_Task_
What you return should be only the lines in the entries below between the one holding "Task: Change DisplayPort 2 version value 1.2" and the one holding "Task: Click help icon next to Collect Data", ends included, with every picture left out.
*** Exercise data ***
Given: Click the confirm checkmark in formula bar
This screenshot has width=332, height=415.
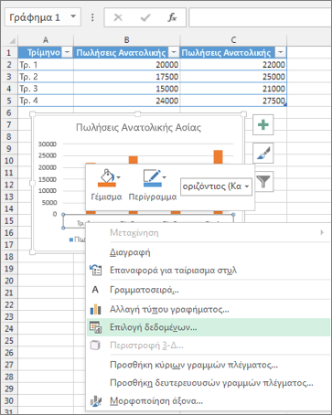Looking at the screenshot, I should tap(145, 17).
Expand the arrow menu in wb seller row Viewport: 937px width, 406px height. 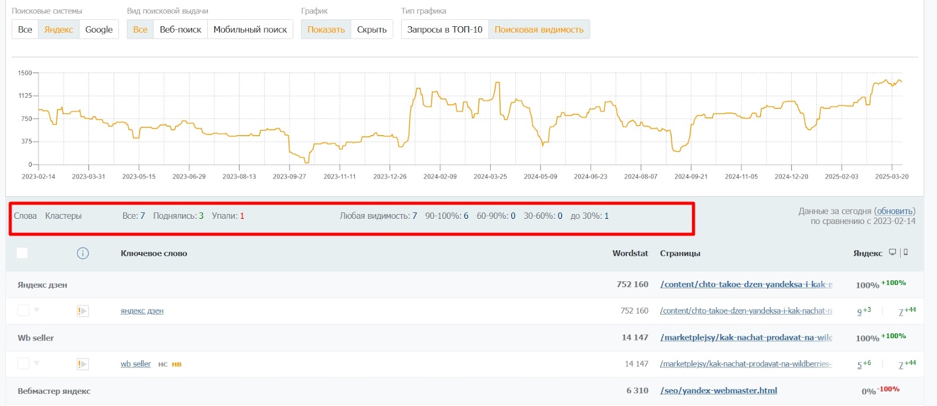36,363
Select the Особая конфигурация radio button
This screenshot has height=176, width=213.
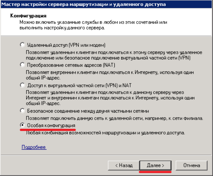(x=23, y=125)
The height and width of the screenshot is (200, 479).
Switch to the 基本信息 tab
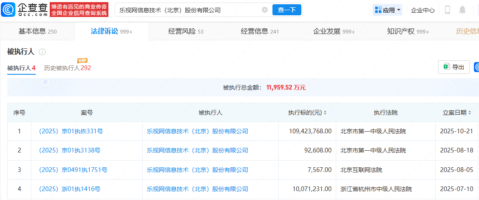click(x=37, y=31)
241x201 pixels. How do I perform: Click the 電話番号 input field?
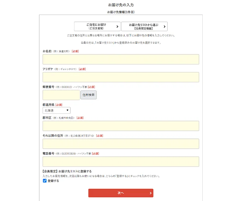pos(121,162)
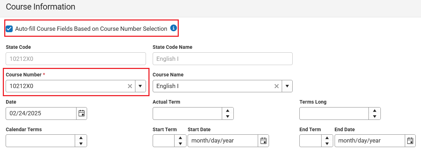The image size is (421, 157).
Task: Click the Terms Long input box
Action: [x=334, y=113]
*** End of Exercise data ***
*** Exercise data ***
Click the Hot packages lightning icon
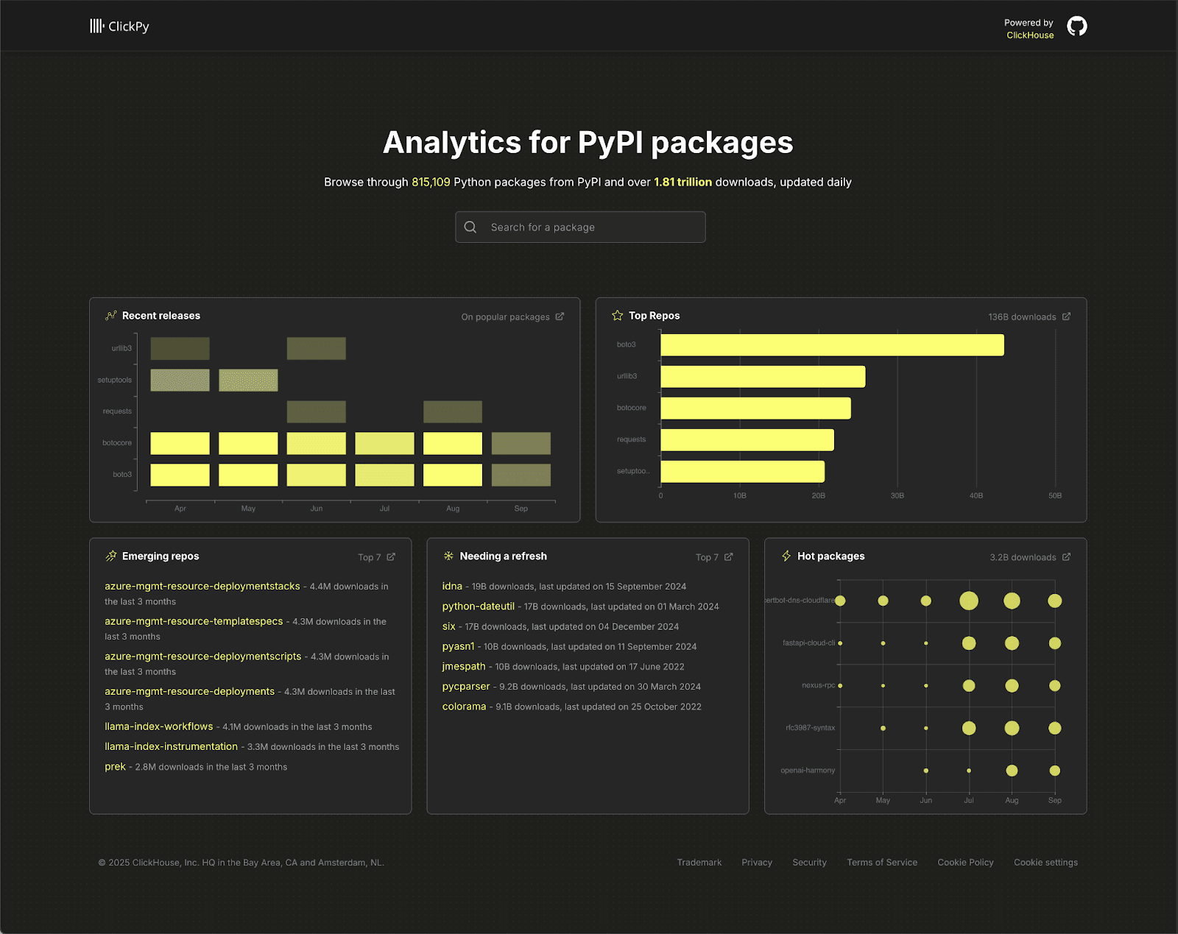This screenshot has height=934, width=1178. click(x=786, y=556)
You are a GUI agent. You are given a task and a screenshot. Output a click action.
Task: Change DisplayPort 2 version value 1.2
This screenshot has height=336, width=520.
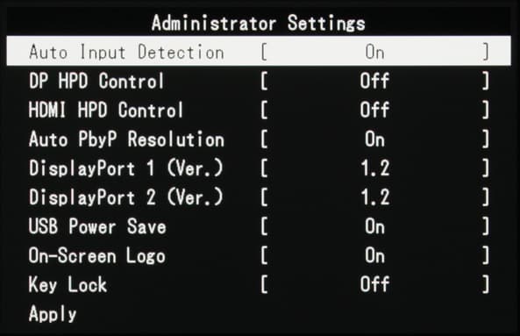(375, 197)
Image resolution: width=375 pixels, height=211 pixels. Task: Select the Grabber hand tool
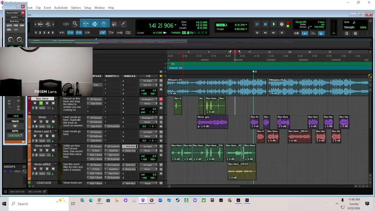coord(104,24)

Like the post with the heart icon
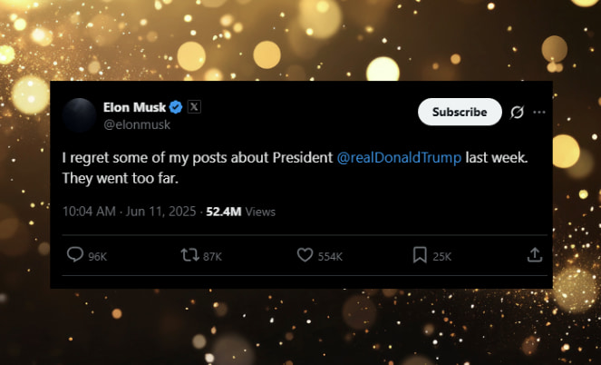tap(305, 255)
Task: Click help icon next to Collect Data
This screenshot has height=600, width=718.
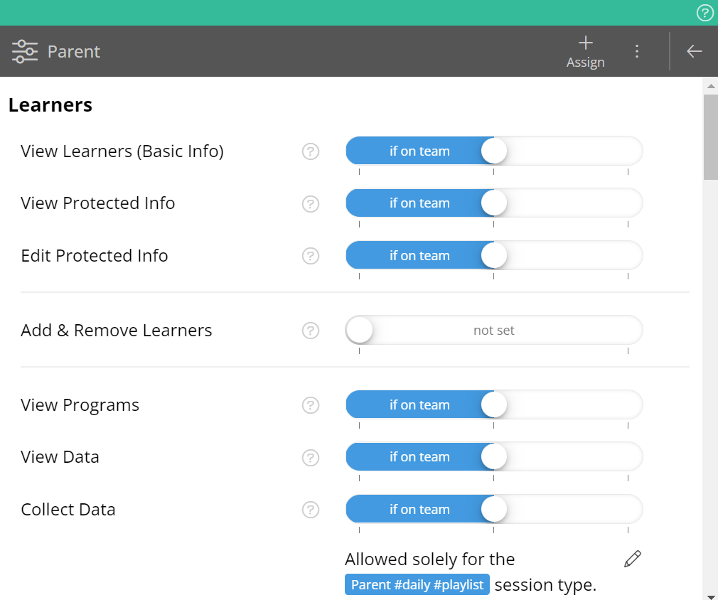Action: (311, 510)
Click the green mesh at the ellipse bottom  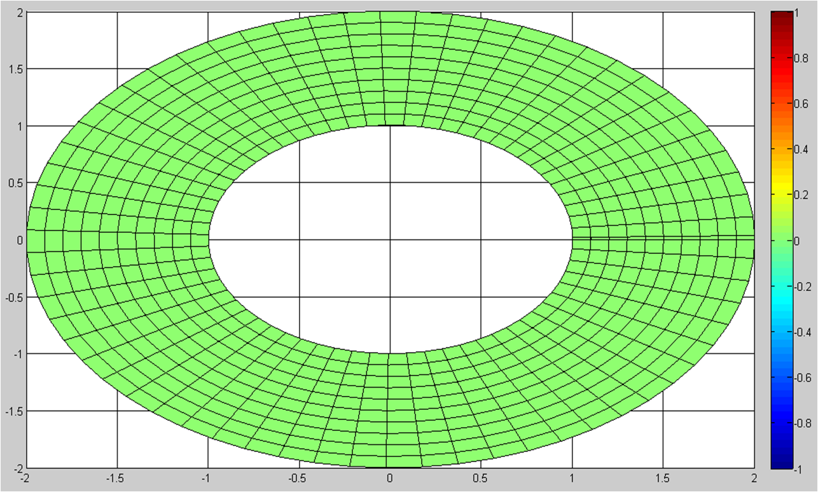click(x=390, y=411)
*** End of Exercise data ***
*** Exercise data ***
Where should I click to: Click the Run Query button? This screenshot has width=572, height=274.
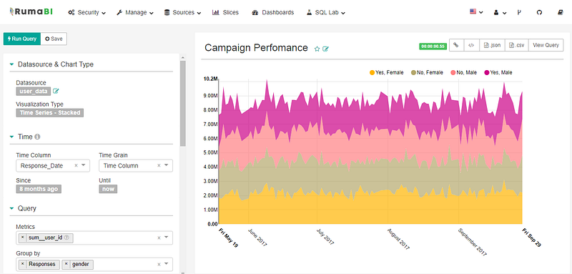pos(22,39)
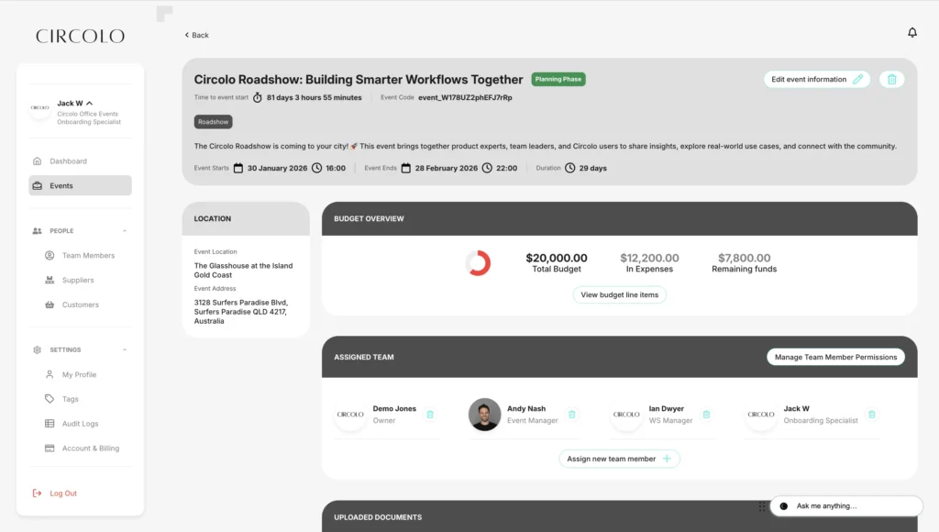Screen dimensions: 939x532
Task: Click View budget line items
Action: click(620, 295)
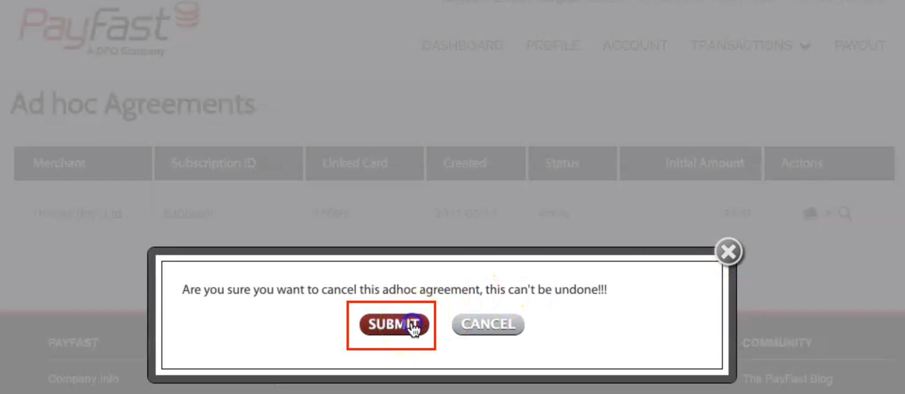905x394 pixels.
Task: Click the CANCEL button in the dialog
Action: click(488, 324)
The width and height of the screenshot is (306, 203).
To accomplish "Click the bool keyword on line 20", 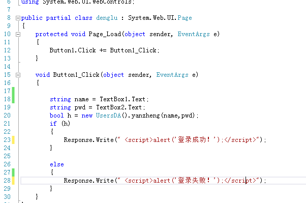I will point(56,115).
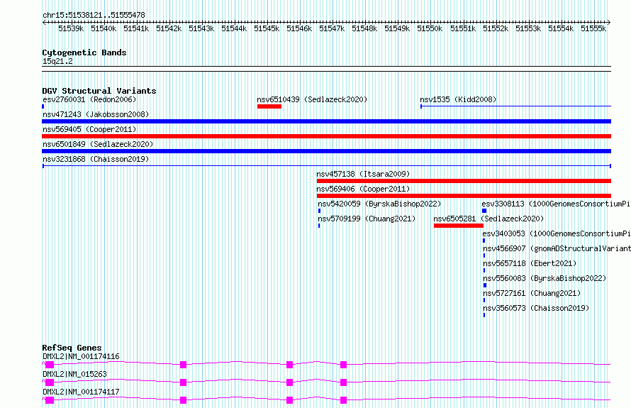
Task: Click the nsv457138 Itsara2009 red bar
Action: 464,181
*** End of Exercise data ***
_Answer to this task_
Task: Change DisplayPort 2 version value 1.2
This screenshot has height=336, width=520.
(375, 197)
Image resolution: width=375 pixels, height=211 pixels. Task: Select the Grabber hand tool
coord(104,24)

Like the post with the heart icon
tap(305, 255)
Task: Click help icon next to Collect Data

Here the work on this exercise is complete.